Exercise inputs Start Marker

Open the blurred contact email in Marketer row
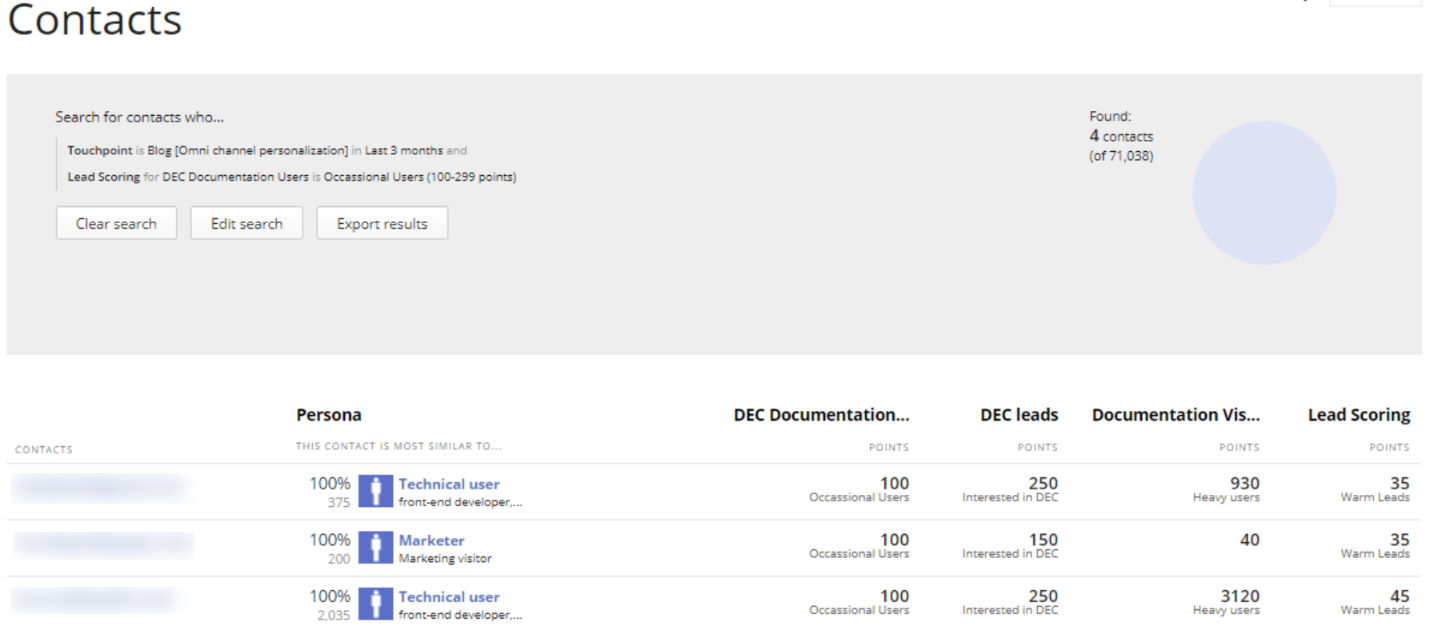1430x630 pixels. click(102, 543)
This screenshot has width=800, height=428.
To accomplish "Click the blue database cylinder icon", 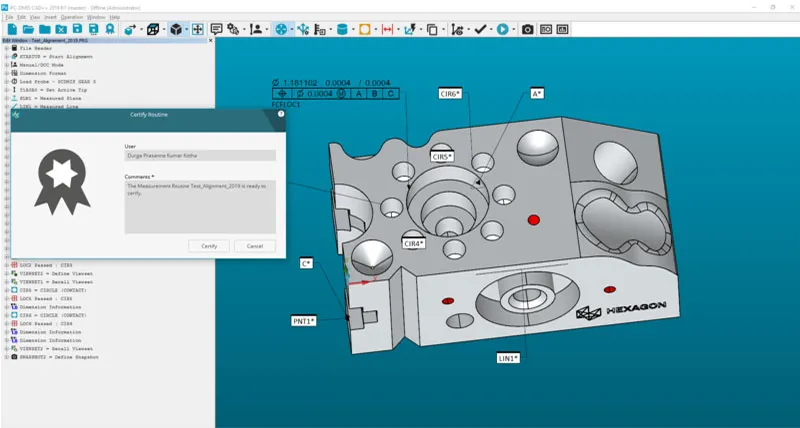I will 342,30.
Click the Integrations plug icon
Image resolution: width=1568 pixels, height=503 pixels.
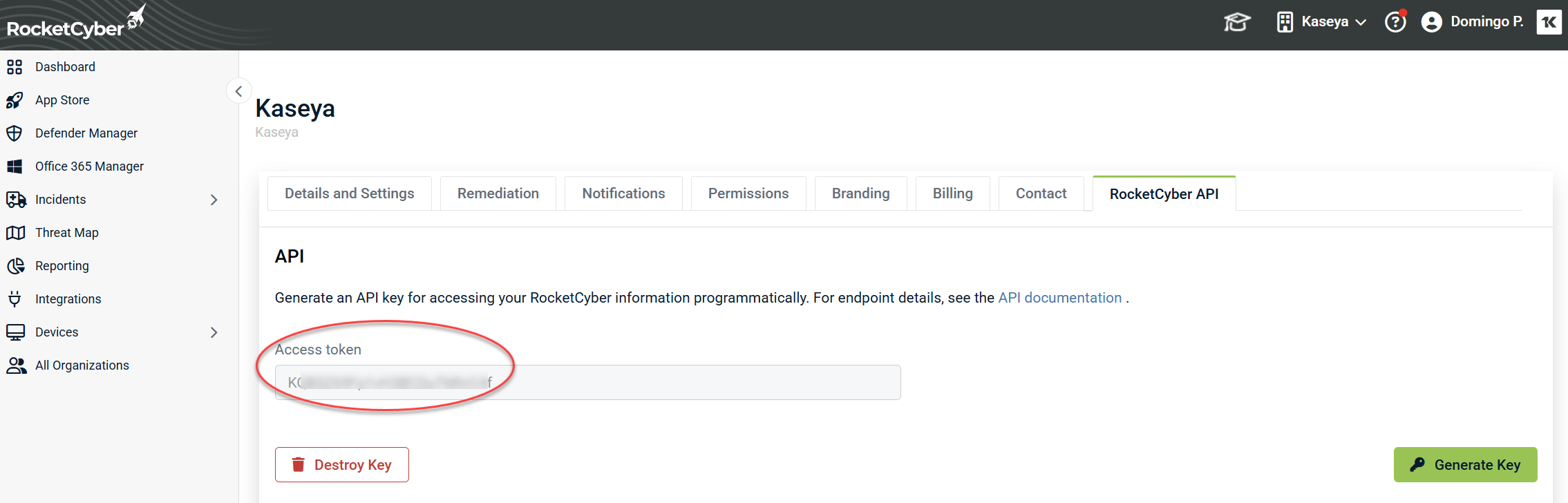coord(15,299)
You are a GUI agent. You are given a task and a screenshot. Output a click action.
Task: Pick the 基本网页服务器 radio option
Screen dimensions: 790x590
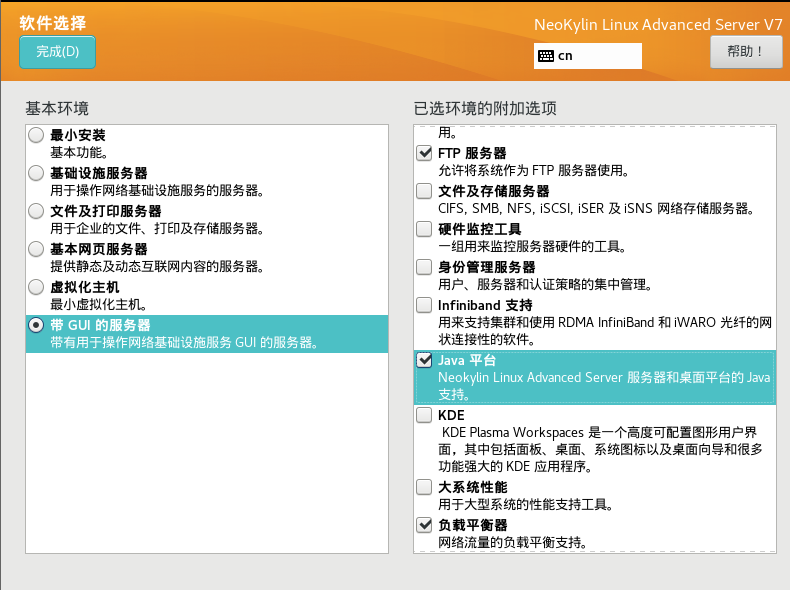(x=37, y=249)
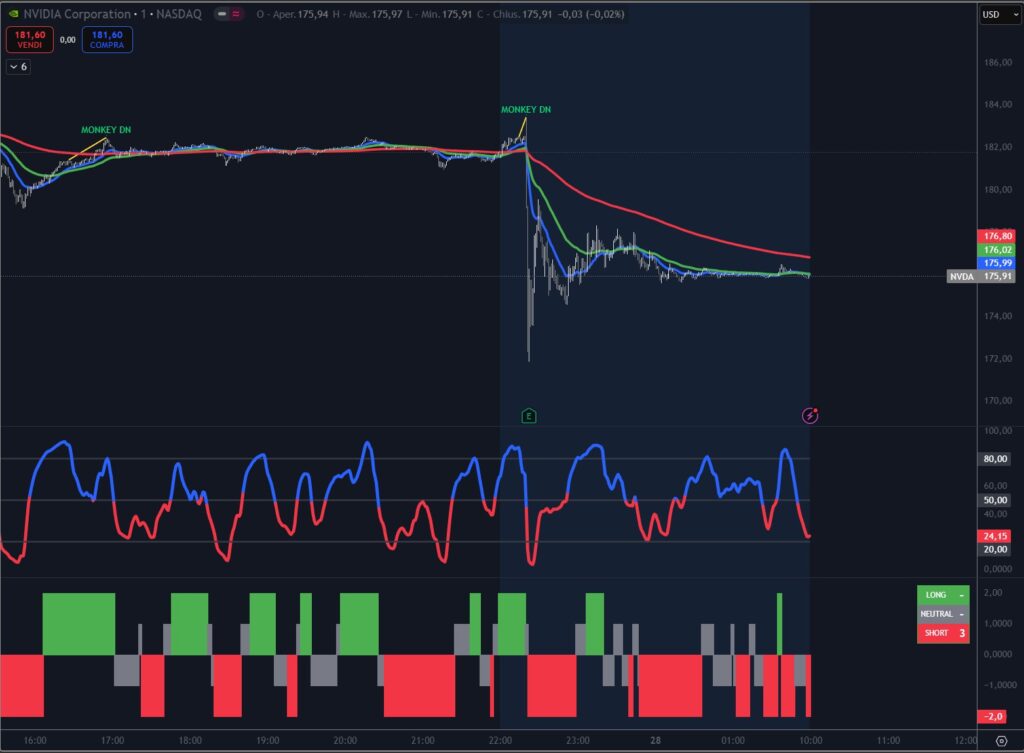The height and width of the screenshot is (753, 1024).
Task: Click the NEUTRAL row in the signal table
Action: click(x=942, y=613)
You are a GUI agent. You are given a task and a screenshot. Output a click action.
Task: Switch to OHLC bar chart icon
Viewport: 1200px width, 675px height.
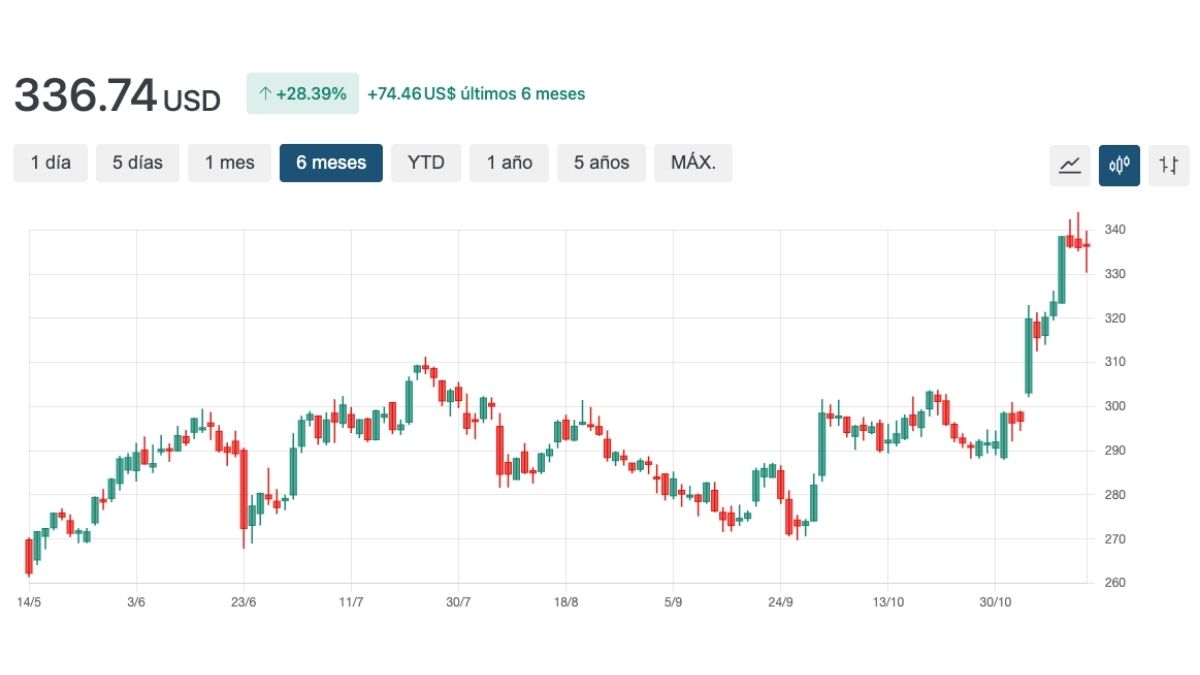coord(1169,165)
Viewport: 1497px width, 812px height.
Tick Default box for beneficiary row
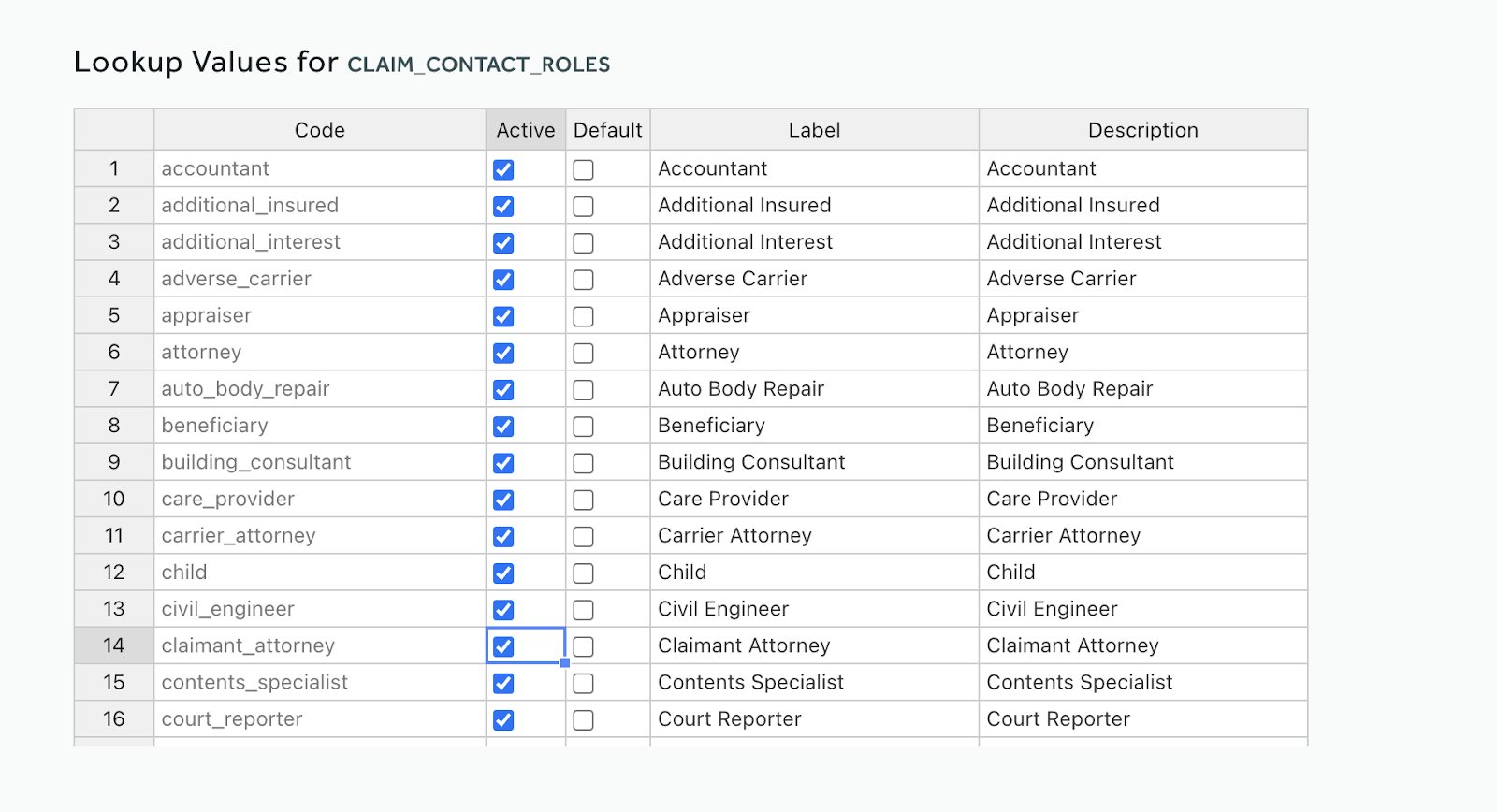tap(583, 427)
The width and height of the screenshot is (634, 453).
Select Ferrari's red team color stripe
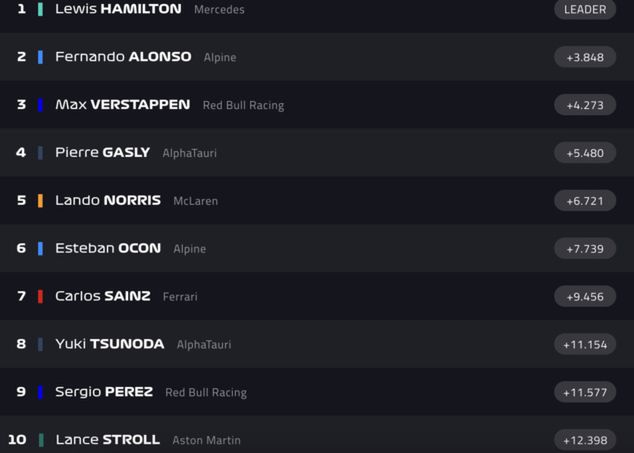tap(40, 297)
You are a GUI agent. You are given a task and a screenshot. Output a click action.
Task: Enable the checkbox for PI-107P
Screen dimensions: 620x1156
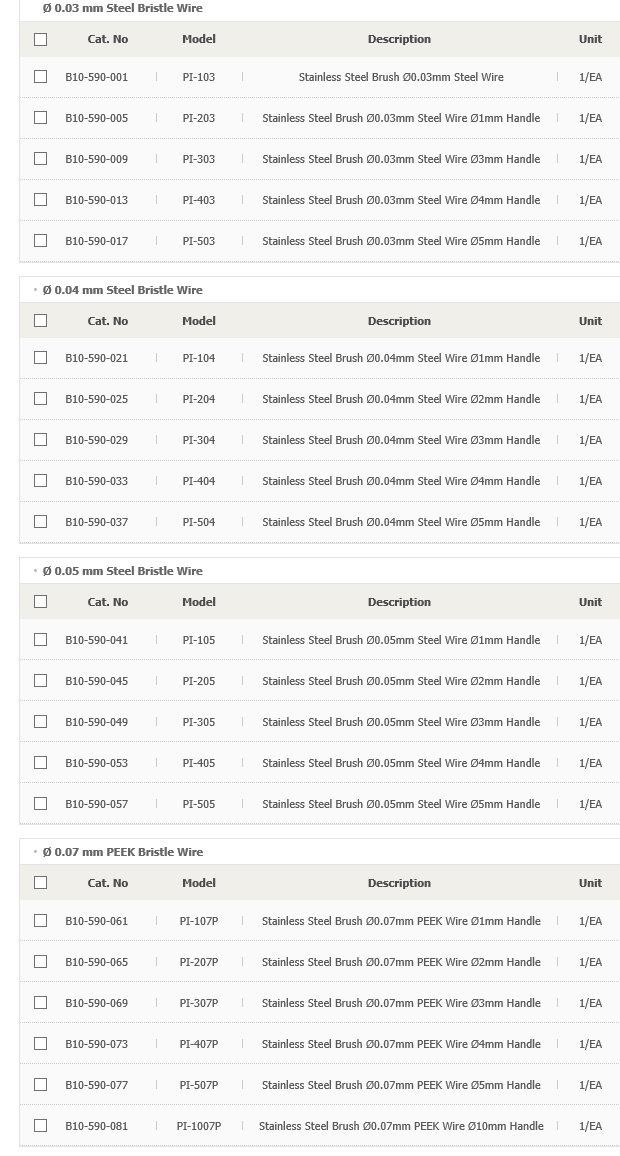[41, 921]
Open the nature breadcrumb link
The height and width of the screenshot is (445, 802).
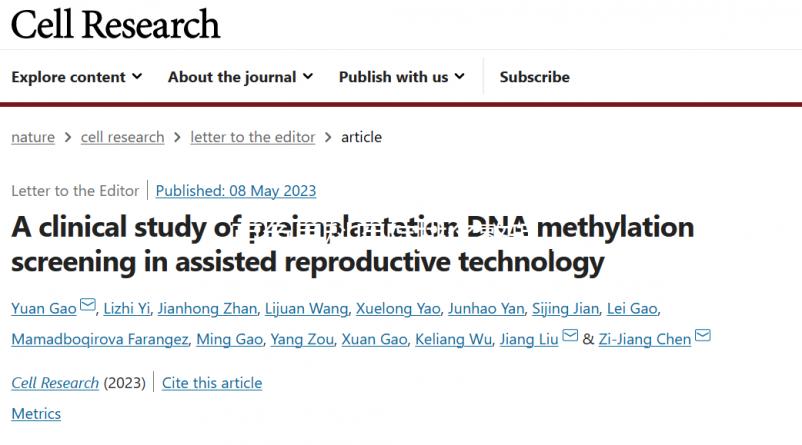point(33,137)
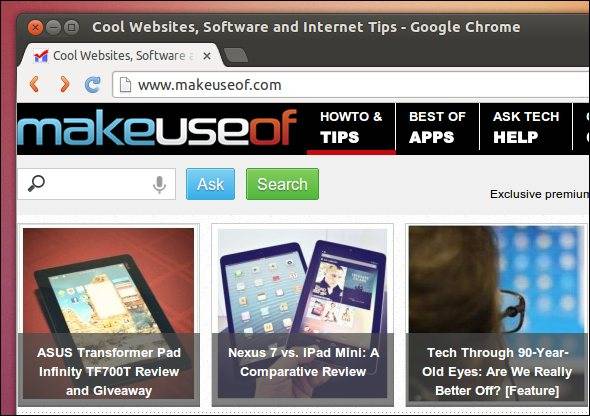Open the HOWTO & TIPS menu
Image resolution: width=590 pixels, height=416 pixels.
pyautogui.click(x=351, y=127)
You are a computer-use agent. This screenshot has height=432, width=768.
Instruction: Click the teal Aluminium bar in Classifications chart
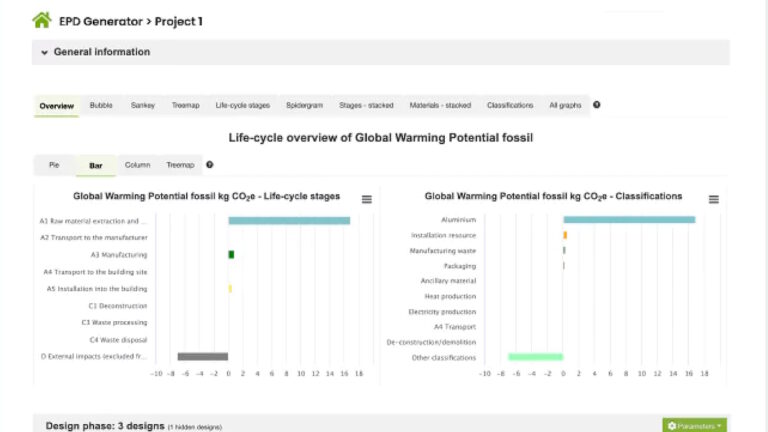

Exercise inputs End Marker

Work instructions → Output a verbatim copy of the lines from the line containing "Task: Enable the checkbox for PI-107P" through the end of the data, both included, without any images.

Result of this task →
Task: Enable the checkbox for PI-107P
Screen dimensions: 620x1156
[41, 921]
Open the nature breadcrumb link
The height and width of the screenshot is (445, 802).
point(33,137)
Open the HOWTO & TIPS menu
Image resolution: width=590 pixels, height=416 pixels.
pyautogui.click(x=351, y=127)
You are a computer-use agent. This screenshot has height=432, width=768.
Instruction: Click the teal Aluminium bar in Classifications chart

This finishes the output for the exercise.